As usual, Les came home from golf at 6 p.m. And upon arriving asked his wife, "Did Jim come by the house this afternoon?" With a lump in her throat Sue answered, "Why yes, he did stop by for a few minutes this afternoon."

Her heart nearly skipped a beat when her husband curtly asked, "And did he give you $200?" Sue, using her best poker face replied, "Well yes, in fact he did give me $200".

Les with a satisfied look on his face, surprised his wife by saying, "He came by the club house this morning and borrowed $200 from me.

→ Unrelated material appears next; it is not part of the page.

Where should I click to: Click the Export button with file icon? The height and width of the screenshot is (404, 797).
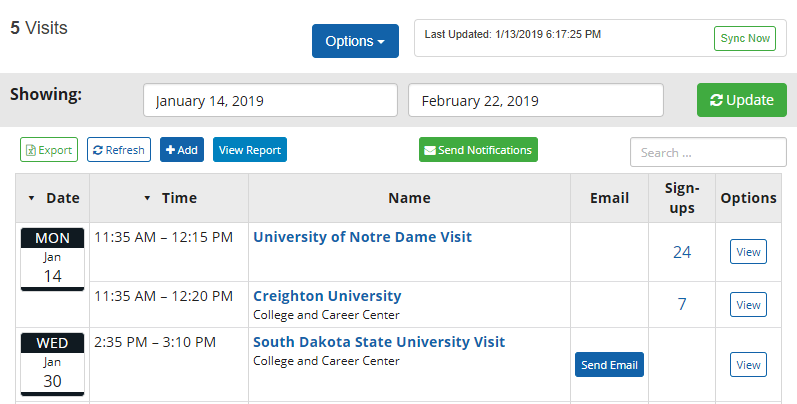(x=49, y=150)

He promised he'd stop by our house this afternoon on his way home and pay me back."

Now THAT my friends, is a poker player.


Pointy ;)
 

Lance19

BoltTalker
Oct 2, 2011
7,150
1,380
350
Wherever these Valkyries drop me...
A Quote

"The world is fighting Islamic terrorism, starvation, and disease, but Democrats are
fighting for men to pee in the ladies' room.
Insanity."

James Woods


Pointy :eek:
Yes, surely it's the Democrats who are responsible for the tide of history. :p

Not that I don't normally look to actors for political guidance,
but let's check back with Jimmy in 5 or 10 years,
and measure how wise his resistance to change looks in the rear view... :roflmao:



(no offense, Pointy...I have a number of friends who think actors are political geniuses...)
 

Pointyearedog

I only put idiots on ignore...
Aug 19, 2008
6,446
1,193
340
Golden Hill
Hotel Service

A hotel guest calls the front desk and the clerk answers, "May I help you?"
The man says, "Yes, I'm in room 858. You need to send someone to my room immediately! I'm having an argument with my wife and she says she's going to jump out the window!"

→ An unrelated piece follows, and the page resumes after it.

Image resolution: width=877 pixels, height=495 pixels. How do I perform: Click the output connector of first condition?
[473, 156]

The desk clerk says, "I'm sorry sir, but that's a personal matter..."
The man replies, "Listen you idiot! The window won't open, and that's a maintenance matter!"


Pointy :D
 

Pointyearedog

I only put idiots on ignore...
Aug 19, 2008
6,446
1,193
340
Golden Hill
At The Golf Course


The Swede's wife steps up to the tee and as she bends over to place her ball, a gust of wind blows her skirt up and reveals her lack of underwear.
'Good God, woman! Why aren't you wearing any skivvies?', Ole demanded.
'Well' she said, 'you don't give me enough housekeeping money to afford any. 'The Swede immediately reaches into his pocket and says, 'For the sake of decency, here's a 50. Go and buy yourself some underwear.'

Next, the Irishman's wife bends over to set her ball on the tee. Her skirt also blows up to show that she too is wearing no undies. 'Blessed Virgin Mary, woman! You've no knickers Why not?'
She replies, 'I can't afford any on the money you give me.'
Patrick reaches into his pocket and says, 'For the sake of decency, here's a 20. Go and buy yourself some underwear"!

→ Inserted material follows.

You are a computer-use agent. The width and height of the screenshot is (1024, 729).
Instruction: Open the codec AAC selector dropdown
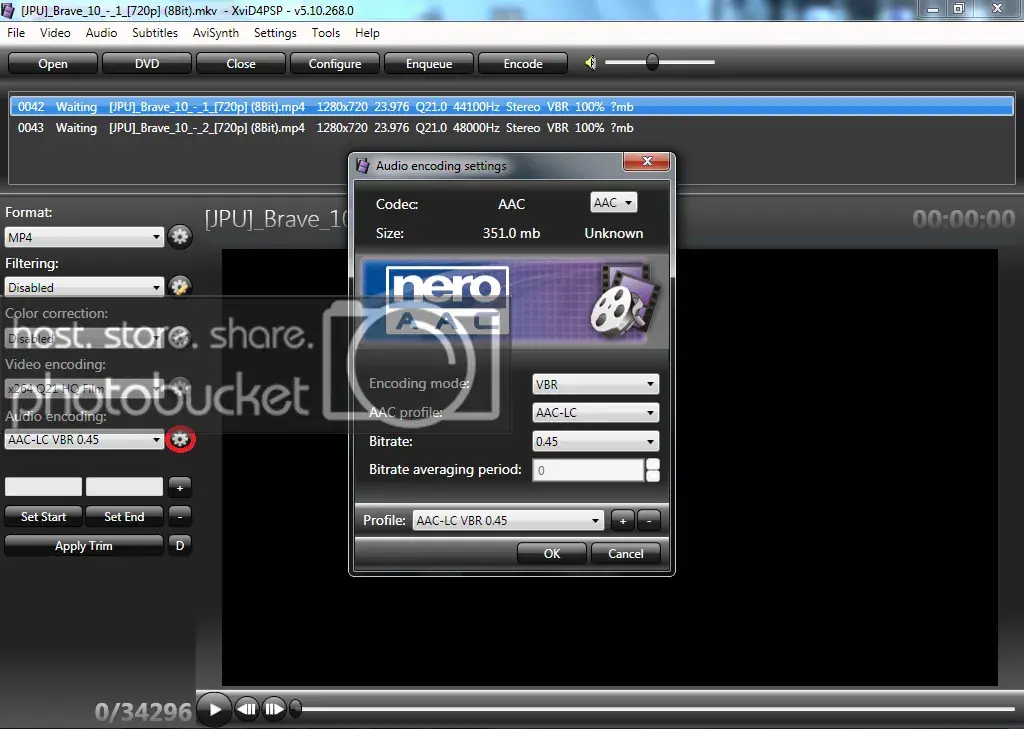click(613, 202)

Lastly, the Scotsman's wife bends over. The wind also takes her skirt over her head to reveal that she too is naked under it.
'Sweet mudder of Jaysus, Aggie! Where ta friggin hell are yer drawers? ' She too explains, 'You dinna give me enough money ta be able ta affarrd any. 'The Scotsman reaches into his pocket and says, 'Well, fer the love 'o decency, here's a comb. Tidy yerself up a bit.'


Pointy :laugh:
 

Pointyearedog

I only put idiots on ignore...
Aug 19, 2008
6,446
1,193
340
Golden Hill
Hospital Story

A man is in the hospital, just after surgery, with his wife of 40 years by his bedside.
As she sat by him, he whispered, his eyes full of tears,
"You know what?
You have been with me all through the bad times.
When I got fired, you were there to support me.
When my business failed, you were there.
When I got shot, you were by my side.
When we lost the house, you stayed right here.
When my health started failing, you were still by my side...
You know what Martha?"

"What dear?" she gently asked, smiling as her heart began to fill with warmth.

"I'm beginning to think you're bad luck."